→ **WHAT IS EXPECTED**
Every entry below should be printed exactly, without its images.

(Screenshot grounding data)
□ □ □ □ □

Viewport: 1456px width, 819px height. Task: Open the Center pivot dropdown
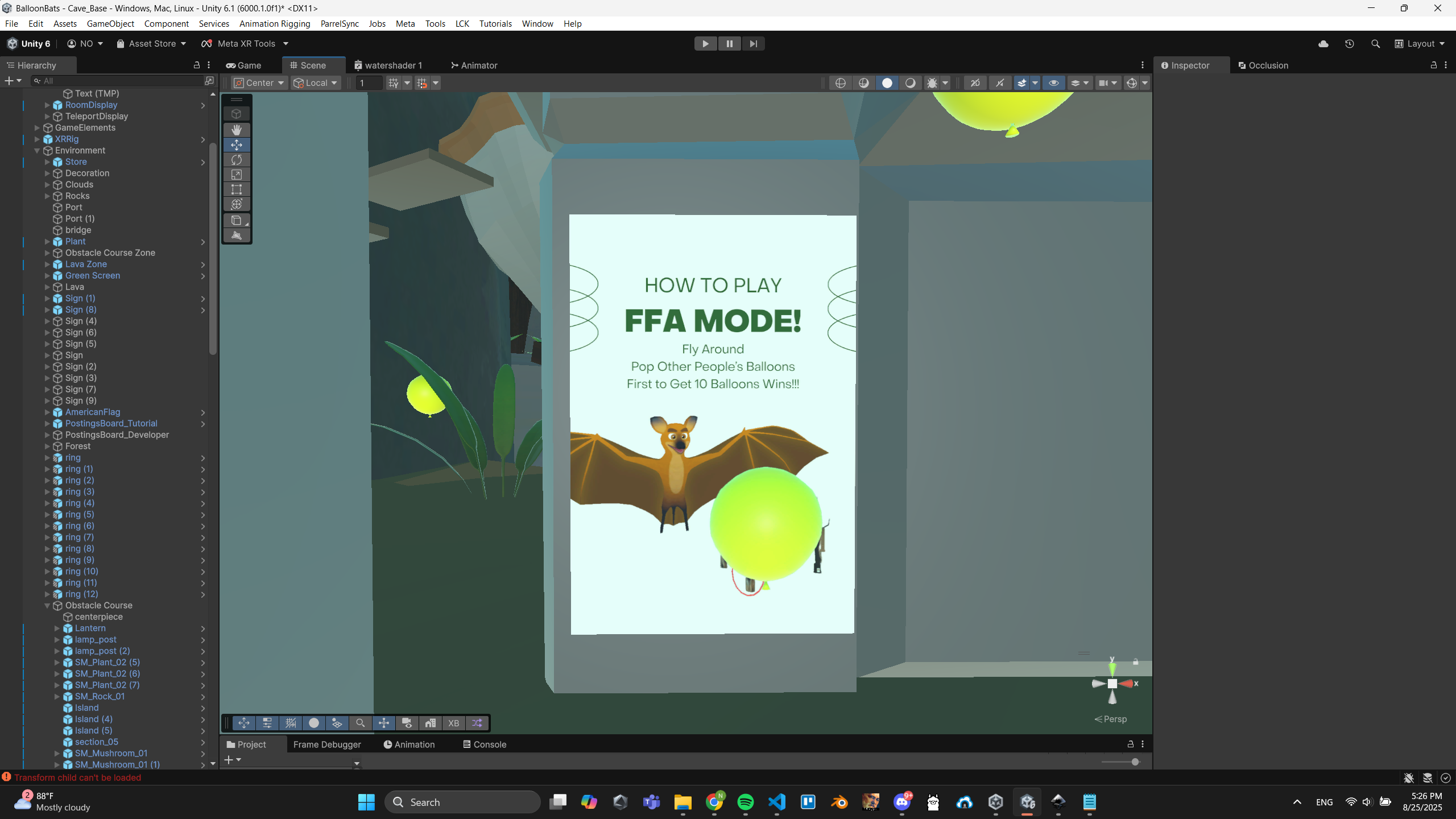pos(259,83)
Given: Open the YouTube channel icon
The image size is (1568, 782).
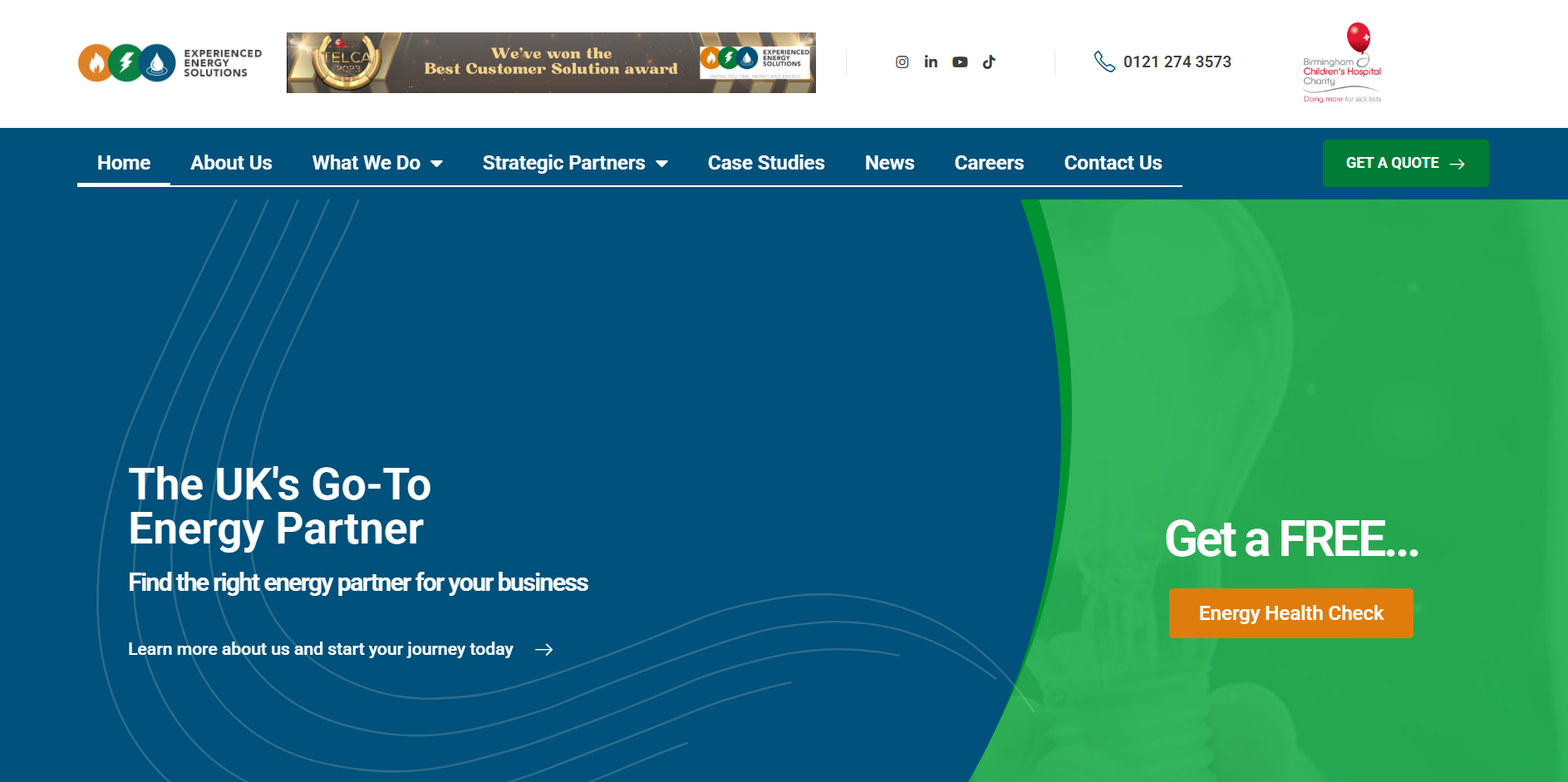Looking at the screenshot, I should pos(960,61).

□ □ □ □ □

→ **RESPONSE BOX**
Viewport: 1456px width, 819px height. Task: Open the Center pivot dropdown
pos(259,83)
Given: Open the YouTube channel icon
The image size is (1568, 782).
Looking at the screenshot, I should pos(960,61).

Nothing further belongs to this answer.